One of the main problems associated with hydrogen is how to store it. Its density at ambient temperatures sees a lower rate of energy per volume, so more advanced storage methods are needed to obtain higher energy yields. It can be stored as either a gas or a liquid but storage as a gas requires higher pressure tanks and storage as a liquid requires cryogenics. At the moment, it requires large volume storage systems, which poses challenges for transportation (Felderhoff, et al., 2007). Again, this hampers the spread of hydrogen usage as transportation can be tricky and requires a more complex grid system than that of the electric grid. If there was serious investment and time put into this, hydrogen may be a viable alternative to natural gas as well, although it remains much more expensive, and this may put many off.

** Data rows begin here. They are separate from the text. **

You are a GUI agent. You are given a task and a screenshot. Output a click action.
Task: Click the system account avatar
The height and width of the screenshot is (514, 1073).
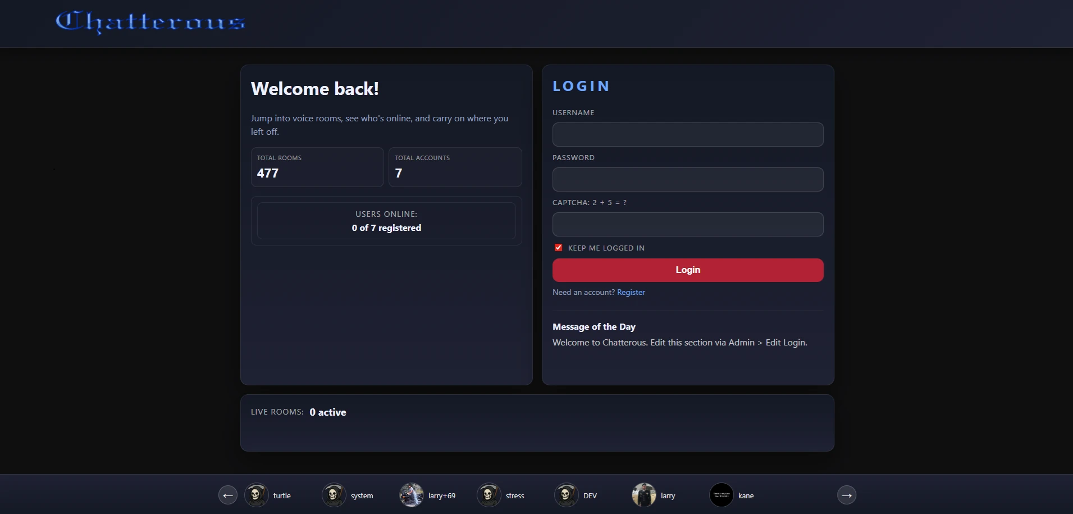pos(334,495)
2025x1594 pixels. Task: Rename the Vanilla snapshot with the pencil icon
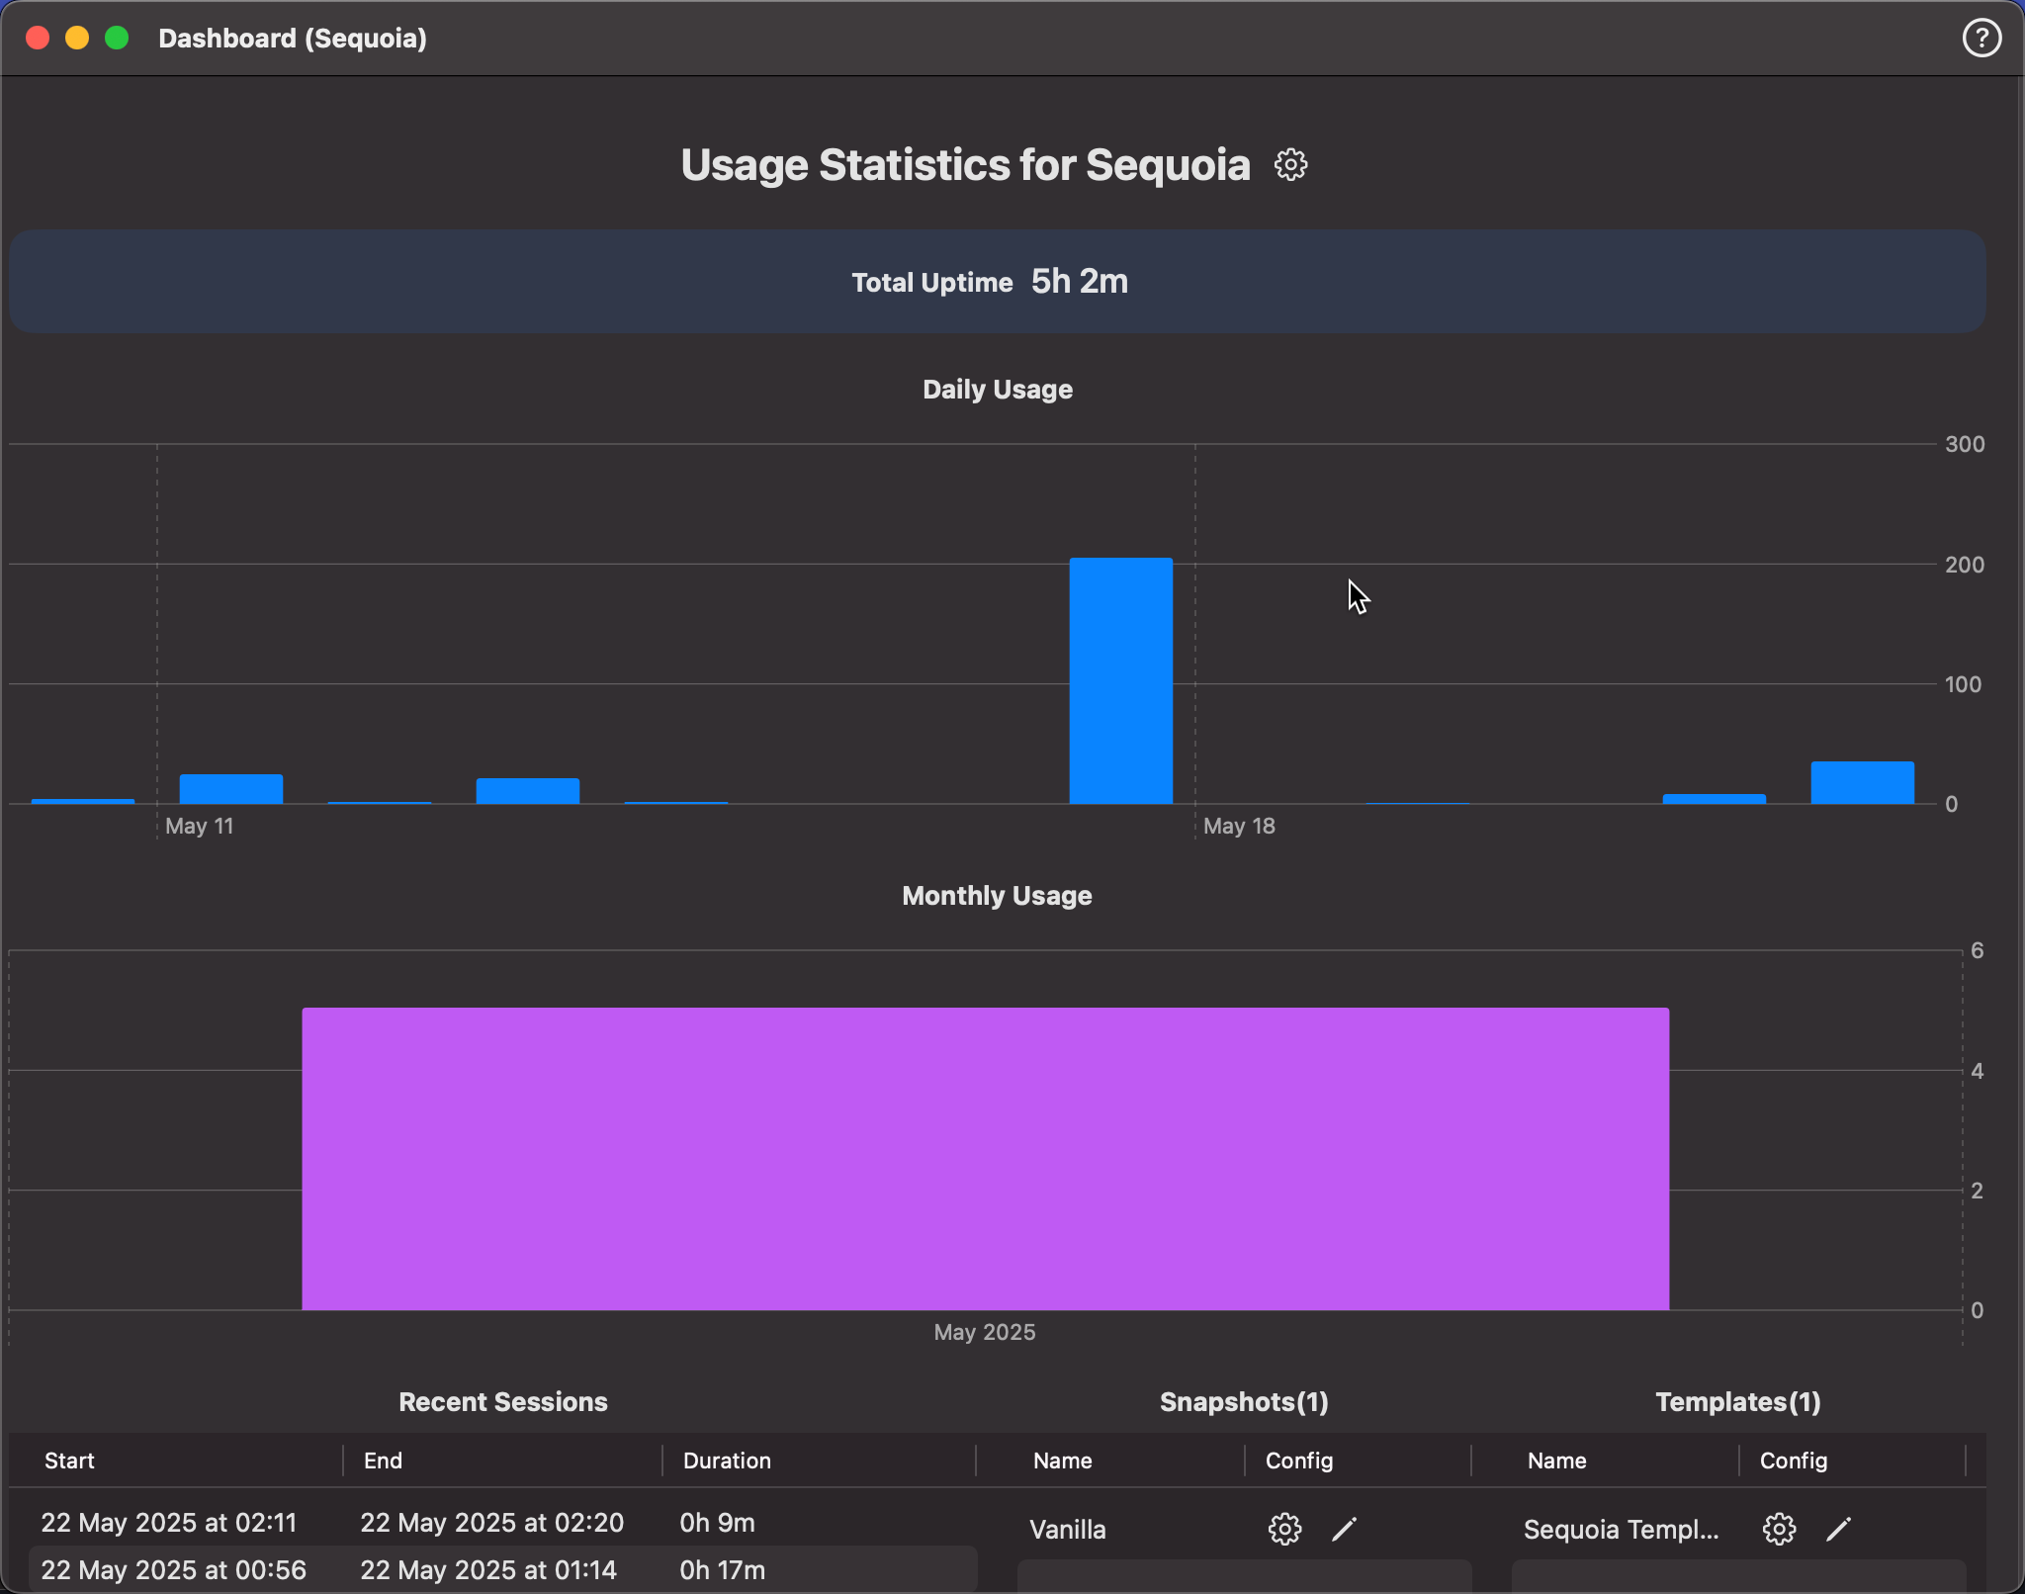coord(1344,1529)
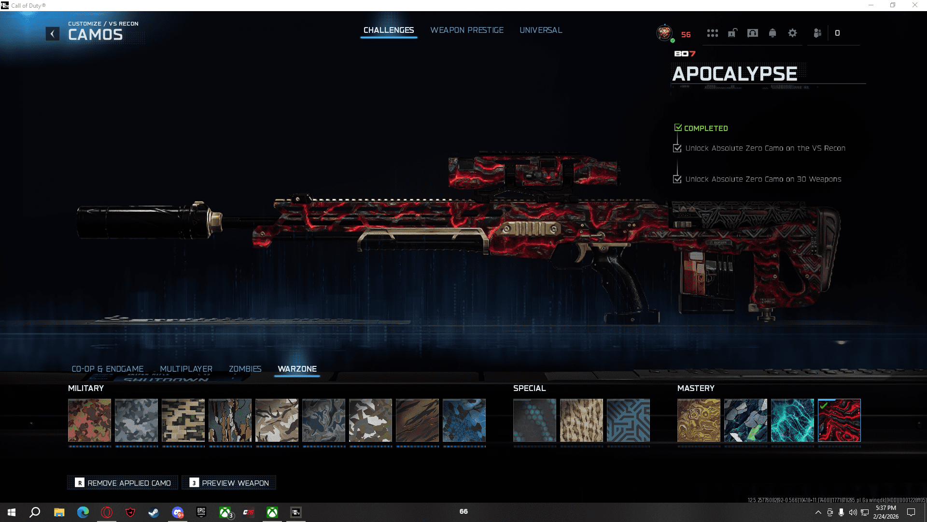Click Unlock Absolute Zero on VS Recon checkbox

pyautogui.click(x=677, y=148)
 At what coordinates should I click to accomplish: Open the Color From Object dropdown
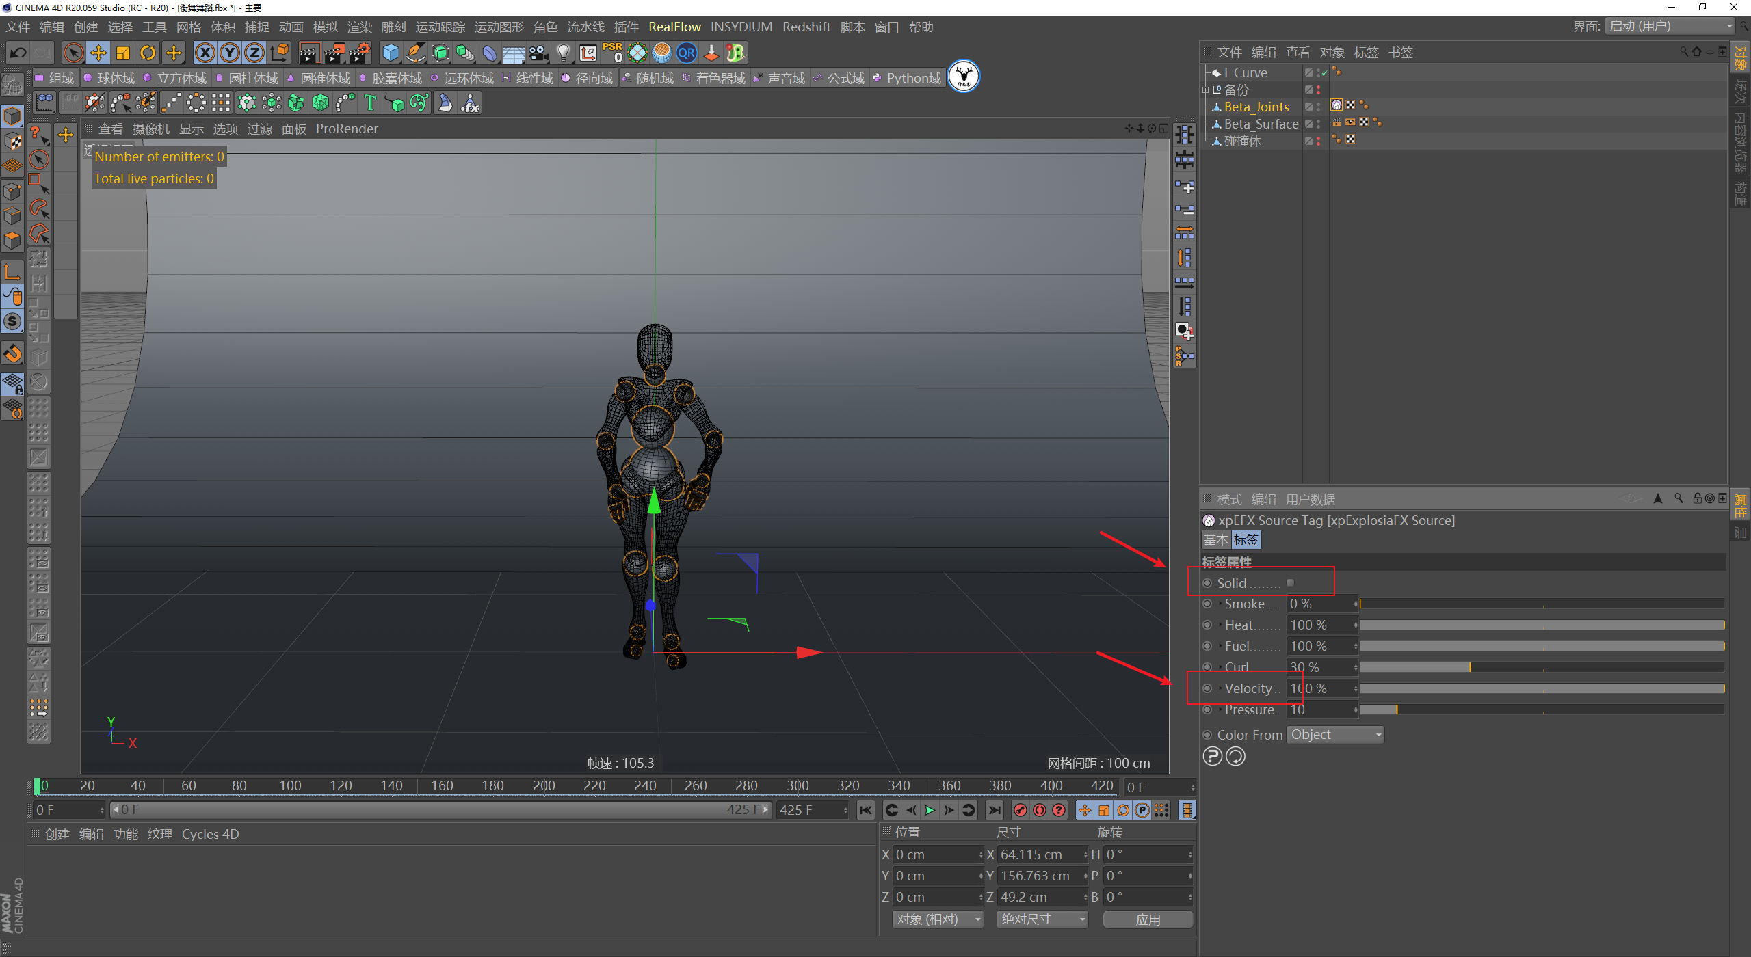pyautogui.click(x=1334, y=735)
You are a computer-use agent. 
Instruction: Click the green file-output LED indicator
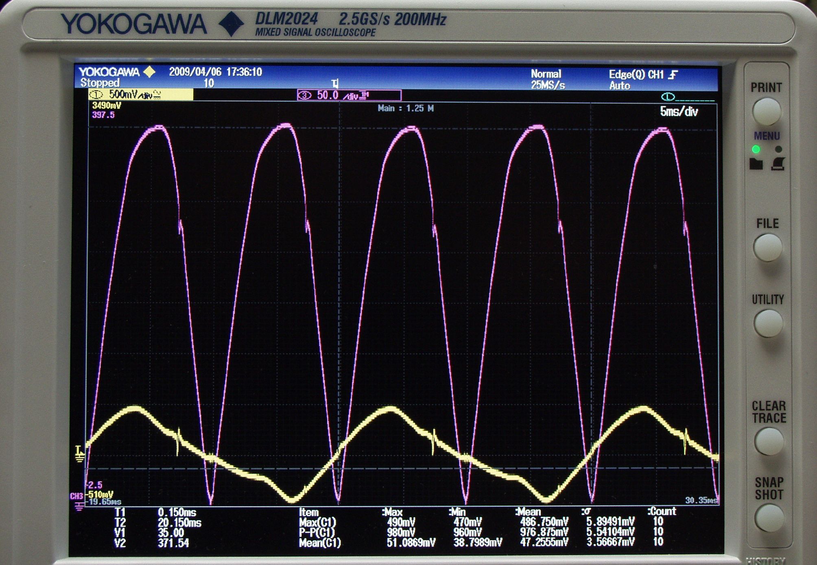click(x=756, y=149)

In conclusion, hydrogen has potential to be a more sustainable solution to fossil fuels. However, it needs to be green hydrogen. Blue hydrogen currently has little benefit for greenhouse gas emissions. It is also too expensive, so it is closer to greenwashing than showing real emissions reduction. A huge amount of investment and infrastructure would also need to be seen, and it is unclear whether this could come from government or private companies or a mixture of the two. If this, together with better storage solutions, is achieved then hydrogen could quite easily become a main energy source, with a much lower carbon footprint than fossil fuels. However, other options are likely to be more beneficial for most applications.
Ahluwalia, R. K., Wang, X., Rousseau, A. & Kumar, R., 2004. Fuel economy of hydrogen fuel cell vehicles. Journal of Power Sources, 130(1-2), pp. 192-201.
Felderhoff, M., Weidenthaler, C., Helmolt, R. v. & Eberle, U., 2007. Hydrogen storage: the remaining scientific and technological challenges. The Royal Society of Chemistry, Volume 9, pp. 2643-2653.
Gielen, D., Taibi, E. & Miranda, R., 2019. Hydrogen: A Renewable Energy Perspective, s.l.: IRENA.
Howarth, R. W. & Jacobson, M. Z., 2021. How green is blue hydrogen?. Energy Science & Engineering, 9(10), pp. 1676-1687.